On the campaign trail, Laxalt has less often revisited claims of mass voter fraud — last month, he acknowledged to the Las Vegas Review-Journal that Biden was the “legitimate president” — and more often criticized the state’s election administration, in large part by taking aim at changes Democratic lawmakers made in 2020 to create universal mail-in voting in response to the pandemic.
“They went in the middle of the night, 80 days out, and they fundamentally altered our election,” Laxalt said during a campaign event in Henderson in February. “And they did that to give Biden a better chance. They did that to change the system, to give him a leg up.”
Following TV attacks linking Laxalt’s work on the Trump campaign, election denialism more broadly and the Jan. 6 insurrection, a Laxalt spokesperson told the Reno Gazette-Journal that “He has said he’ll accept the results of this election."
But Laxalt’s role in 2020 has remained core to the Democratic attacks against him in the late stages of the campaign. At what was the only large-scale campaign rally for Democrats in the waning days of the election, former President Barack Obama told a crowd in North Las Vegas that “I think it’s fair to say that if he loses this race, he’s gonna do it again.”
“He has no actual evidence of election fraud, because there’s actually no widespread election fraud, but he’s not gonna let that stop him,” Obama said.
Whether those attacks will stick, however, remains unclear.
“In a way, it’s not that important to voters,” Lee, the UNLV political scientist, said. “Either they care more about the economy and inflation, because that actually affects their pocketbooks today, versus this abstract ideal of how our democracy should work … I think it doesn’t matter as much as we think it matters, or as much as it should matter.”
An election on the margins
With polling averages locked in the schrödinger's box of statistical margins of error, Lee also said that small deviations on the margins of the electorate could have an outsized effect on the outcome of the race.
Case in point, Lee said, would be non-major party candidates. Though they gather only marginal support — the most recent New York Times/Siena poll found the three third-party candidates cumulatively securing less than 2 percent of the vote — those candidates (or the state’s “none of these candidates” option) could still fractionally pull more from one candidate versus the other.
“In a close election that can make a difference,” Lee said. “And you look at the third-party candidates on the ballot in Nevada, and this is a pattern that we've seen over the past several election cycles, is they tend to be conservative-leaning parties.”
Clouding the analysis of partisan turnout, however, is the increasingly large swath of registered non-partisans in Nevada.
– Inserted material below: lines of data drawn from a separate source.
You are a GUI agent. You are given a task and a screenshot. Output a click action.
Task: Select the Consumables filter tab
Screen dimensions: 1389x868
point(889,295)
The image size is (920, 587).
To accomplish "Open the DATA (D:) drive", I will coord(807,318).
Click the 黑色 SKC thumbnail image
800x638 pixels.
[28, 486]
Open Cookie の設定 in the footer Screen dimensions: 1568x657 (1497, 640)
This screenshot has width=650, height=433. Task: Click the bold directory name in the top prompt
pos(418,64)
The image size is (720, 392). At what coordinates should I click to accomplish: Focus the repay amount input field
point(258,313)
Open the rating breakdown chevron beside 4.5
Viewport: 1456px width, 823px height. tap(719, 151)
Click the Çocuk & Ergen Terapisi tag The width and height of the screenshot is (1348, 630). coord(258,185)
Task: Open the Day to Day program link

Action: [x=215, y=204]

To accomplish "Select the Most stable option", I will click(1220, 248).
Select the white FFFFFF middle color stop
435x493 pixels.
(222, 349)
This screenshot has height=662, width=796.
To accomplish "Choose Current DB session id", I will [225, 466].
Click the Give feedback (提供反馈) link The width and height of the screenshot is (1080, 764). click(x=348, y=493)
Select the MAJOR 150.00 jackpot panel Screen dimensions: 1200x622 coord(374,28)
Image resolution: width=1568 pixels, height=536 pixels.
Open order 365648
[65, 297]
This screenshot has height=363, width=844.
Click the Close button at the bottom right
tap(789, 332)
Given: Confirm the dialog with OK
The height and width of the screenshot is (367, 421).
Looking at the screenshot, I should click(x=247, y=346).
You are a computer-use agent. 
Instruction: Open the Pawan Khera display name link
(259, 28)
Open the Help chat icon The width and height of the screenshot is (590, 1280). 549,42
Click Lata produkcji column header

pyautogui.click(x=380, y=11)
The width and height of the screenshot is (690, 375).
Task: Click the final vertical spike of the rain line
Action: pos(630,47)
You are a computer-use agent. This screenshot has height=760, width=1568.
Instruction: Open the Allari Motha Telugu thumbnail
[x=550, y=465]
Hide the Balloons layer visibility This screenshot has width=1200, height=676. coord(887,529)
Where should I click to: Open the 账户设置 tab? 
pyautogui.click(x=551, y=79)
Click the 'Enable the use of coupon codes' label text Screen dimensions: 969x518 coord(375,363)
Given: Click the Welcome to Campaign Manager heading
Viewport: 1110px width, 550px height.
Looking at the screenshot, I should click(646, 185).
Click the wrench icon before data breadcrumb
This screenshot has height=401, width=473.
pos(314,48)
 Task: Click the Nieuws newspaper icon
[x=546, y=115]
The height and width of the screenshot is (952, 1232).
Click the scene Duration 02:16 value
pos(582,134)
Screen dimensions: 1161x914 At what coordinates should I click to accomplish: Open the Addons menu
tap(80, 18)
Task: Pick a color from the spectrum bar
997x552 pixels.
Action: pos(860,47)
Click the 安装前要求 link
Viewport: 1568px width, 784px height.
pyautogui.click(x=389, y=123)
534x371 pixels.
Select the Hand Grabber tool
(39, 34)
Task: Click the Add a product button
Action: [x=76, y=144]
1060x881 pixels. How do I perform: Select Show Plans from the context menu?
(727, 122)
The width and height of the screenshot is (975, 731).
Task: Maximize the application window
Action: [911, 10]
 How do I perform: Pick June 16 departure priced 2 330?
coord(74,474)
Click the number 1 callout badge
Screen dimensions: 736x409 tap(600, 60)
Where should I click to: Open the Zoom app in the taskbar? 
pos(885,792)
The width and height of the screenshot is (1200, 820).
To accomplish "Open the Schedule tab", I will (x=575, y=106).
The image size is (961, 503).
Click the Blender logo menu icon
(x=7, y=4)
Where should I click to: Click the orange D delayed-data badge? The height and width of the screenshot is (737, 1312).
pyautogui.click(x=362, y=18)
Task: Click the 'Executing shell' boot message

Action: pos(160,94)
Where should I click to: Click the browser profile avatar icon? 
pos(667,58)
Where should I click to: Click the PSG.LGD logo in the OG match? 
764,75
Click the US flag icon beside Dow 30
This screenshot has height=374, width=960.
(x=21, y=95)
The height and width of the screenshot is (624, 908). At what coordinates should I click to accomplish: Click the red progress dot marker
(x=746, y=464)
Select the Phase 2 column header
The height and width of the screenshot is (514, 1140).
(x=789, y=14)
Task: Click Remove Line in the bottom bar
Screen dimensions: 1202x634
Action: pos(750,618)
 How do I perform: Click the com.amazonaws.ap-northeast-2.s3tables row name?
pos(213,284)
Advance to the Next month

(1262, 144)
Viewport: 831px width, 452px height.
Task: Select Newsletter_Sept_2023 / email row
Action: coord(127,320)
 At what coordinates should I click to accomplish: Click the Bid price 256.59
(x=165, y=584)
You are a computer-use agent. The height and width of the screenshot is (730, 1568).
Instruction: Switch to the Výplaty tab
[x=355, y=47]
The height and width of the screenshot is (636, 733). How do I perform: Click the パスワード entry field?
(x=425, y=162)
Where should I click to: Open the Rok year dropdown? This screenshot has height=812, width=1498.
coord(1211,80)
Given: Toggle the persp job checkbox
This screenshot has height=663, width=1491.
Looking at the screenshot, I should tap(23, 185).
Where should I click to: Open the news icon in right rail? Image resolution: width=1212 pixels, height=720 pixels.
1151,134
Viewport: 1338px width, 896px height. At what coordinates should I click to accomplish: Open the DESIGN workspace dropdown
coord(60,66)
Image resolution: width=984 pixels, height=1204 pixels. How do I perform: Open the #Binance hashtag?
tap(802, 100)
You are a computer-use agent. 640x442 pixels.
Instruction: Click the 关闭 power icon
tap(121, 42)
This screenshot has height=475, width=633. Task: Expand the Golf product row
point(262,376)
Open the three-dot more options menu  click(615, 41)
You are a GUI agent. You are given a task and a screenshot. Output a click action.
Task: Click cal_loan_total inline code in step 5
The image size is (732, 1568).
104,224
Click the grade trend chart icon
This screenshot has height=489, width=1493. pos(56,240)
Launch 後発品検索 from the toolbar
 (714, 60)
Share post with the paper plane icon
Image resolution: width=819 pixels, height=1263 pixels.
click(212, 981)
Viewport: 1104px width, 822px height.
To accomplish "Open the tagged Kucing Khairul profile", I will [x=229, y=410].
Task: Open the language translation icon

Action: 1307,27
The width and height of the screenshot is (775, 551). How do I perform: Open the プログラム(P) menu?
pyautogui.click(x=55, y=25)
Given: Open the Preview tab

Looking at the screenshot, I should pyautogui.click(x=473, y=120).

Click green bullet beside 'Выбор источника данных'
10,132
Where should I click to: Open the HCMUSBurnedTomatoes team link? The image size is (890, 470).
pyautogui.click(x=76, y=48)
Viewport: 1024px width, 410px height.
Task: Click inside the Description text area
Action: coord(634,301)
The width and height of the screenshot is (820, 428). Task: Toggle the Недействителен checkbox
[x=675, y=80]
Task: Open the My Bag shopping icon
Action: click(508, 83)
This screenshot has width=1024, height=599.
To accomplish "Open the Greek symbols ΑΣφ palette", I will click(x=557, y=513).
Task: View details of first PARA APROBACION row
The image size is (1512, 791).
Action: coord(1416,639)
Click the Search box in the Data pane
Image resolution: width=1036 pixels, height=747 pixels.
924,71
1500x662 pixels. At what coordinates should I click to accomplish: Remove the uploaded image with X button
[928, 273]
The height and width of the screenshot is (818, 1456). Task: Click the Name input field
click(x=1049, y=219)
Now numbering more than 517,00, there are nearly as many non-partisan voters statewide as registered Republicans (538,000), with the number increasing steadily through 2021 and 2022 following the creation of the state’s automatic voter registration law.
But, Lee said, research shows that many of these non-partisans still retain strong Democratic or Republican voting patterns — even if their registration suggests otherwise.
“A lot of those independents are closet partisans,” Lee said. “...If you push them and ask them, ‘if you have to pick and choose, who would you support,’ about a third say they're Democrats, a third say they are Republican, and a third say they are independent.”
As a result, the number of “true independents,” he said, hews closer to between 8 to 12 percent of a given electorate.
At the same time, a general increase in partisan polarization has sharply reduced ticket-splitting over time — a decrease, Lee said, that could again create outsize influence for the reduced number of voters who may split their vote between the two major parties.
“Ninety percent of Democrats vote Democrat, 90 percent of Republicans vote Republican,” Lee said. “That still suggests there's 10 percent that might be in play, that could swing one election.”